Great Books: Kicking All the Way
“A dear friend of mine said that reading is submitting to authority—kicking all the way,” says Michael Davis of the philosophy faculty. “That’s really the guts of education.”
Davis holds the Sara Yates Exley Chair in Teaching Excellence, established in 1995 by the late Sara Yates Exley ’52. This past spring Davis used the chair’s discretionary funds to organize “The Sara Yates Exley Lecture Series in the Great Books,” forsaking the topical subject matter of many SLC lecture series to address one of the traditional cornerstones of higher education.

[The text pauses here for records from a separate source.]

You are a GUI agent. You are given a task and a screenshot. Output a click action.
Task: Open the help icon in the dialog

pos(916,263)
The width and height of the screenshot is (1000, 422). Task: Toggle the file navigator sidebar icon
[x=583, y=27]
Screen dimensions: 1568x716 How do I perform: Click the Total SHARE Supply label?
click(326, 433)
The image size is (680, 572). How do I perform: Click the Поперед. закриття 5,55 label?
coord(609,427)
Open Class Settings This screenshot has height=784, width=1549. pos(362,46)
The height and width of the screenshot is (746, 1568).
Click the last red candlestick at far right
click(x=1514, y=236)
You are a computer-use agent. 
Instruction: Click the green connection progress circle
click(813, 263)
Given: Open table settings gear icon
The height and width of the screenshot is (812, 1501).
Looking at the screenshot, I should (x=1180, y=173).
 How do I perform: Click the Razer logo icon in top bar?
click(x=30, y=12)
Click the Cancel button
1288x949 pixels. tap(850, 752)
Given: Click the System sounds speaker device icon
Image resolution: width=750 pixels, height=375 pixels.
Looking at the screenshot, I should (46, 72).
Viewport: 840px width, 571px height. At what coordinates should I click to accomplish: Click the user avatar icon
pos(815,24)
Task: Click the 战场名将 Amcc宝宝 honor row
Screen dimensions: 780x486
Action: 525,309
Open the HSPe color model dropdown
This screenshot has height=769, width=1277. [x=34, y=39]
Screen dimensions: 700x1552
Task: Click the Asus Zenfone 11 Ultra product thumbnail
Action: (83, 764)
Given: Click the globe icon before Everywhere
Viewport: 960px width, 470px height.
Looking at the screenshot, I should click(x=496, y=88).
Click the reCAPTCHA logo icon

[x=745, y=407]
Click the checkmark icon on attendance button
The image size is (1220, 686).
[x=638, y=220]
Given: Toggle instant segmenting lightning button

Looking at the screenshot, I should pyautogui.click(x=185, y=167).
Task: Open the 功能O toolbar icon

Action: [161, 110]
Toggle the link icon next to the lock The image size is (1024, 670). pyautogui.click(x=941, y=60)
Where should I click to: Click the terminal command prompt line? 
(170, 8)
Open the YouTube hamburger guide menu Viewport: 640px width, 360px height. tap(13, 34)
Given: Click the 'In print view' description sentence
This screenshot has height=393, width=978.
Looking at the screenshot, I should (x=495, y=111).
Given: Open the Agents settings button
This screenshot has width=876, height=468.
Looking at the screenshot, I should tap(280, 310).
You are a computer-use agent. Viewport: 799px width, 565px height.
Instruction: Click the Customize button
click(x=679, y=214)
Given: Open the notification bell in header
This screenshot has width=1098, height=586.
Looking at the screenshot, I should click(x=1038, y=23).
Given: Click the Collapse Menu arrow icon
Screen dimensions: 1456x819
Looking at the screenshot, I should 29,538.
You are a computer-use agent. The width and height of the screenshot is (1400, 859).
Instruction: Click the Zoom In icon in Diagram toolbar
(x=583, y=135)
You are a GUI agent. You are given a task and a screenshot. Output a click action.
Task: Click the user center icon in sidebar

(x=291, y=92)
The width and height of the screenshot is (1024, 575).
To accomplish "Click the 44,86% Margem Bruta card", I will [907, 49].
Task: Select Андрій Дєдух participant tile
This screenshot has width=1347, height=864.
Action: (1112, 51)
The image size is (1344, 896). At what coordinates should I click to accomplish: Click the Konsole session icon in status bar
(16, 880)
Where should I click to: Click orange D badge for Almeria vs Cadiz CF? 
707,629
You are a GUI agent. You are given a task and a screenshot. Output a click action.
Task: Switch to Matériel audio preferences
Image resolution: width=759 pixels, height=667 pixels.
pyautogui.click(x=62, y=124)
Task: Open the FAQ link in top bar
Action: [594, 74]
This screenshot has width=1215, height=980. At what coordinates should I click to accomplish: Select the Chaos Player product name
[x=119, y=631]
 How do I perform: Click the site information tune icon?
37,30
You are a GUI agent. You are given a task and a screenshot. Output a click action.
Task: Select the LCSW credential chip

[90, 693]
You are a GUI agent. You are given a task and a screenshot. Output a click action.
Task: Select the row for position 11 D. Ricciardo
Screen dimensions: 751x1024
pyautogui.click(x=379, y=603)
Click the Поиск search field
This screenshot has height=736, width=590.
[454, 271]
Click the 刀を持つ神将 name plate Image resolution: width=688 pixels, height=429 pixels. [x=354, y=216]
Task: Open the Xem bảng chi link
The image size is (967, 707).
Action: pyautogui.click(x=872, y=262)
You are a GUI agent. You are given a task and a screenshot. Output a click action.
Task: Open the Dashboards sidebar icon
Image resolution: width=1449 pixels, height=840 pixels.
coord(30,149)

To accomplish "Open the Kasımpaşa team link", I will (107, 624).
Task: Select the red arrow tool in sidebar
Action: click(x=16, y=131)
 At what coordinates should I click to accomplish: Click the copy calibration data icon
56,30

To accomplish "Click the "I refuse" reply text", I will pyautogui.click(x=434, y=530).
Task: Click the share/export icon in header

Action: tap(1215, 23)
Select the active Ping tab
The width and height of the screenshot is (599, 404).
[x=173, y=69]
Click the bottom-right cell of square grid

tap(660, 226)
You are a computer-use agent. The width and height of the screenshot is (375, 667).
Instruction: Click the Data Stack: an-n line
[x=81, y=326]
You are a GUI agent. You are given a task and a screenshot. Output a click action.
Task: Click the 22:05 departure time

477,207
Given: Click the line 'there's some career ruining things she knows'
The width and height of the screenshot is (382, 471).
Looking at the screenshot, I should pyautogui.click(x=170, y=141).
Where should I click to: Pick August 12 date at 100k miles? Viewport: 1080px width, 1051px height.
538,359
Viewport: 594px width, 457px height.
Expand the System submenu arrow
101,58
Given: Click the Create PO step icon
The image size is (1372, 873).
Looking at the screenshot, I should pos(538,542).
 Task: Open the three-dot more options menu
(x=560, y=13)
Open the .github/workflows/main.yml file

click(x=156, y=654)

“I thought it would be healthy to consider old books, to bring to the fore things you tend to take for granted and say, ‘Here is why they’ve lasted,’” says Davis, who has taught at SLC since 1977 and who periodically spends an entire semester teaching one book, as he has with works by Rousseau, Machiavelli and Aristotle.
“These books are about why the world is difficult,” he continues, “and the way they reveal it to you forces you to treat them the same way you treat the world if you want to know its depths. The best authors are doing this on purpose.”
Among the series speakers were alumnae/i April Reynolds Mosolino ’97, who joined the SLC writing faculty in September 2003, and Denise Schaeffer ’90; Davis himself lectured on Shakespeare’s Titus Andronicus.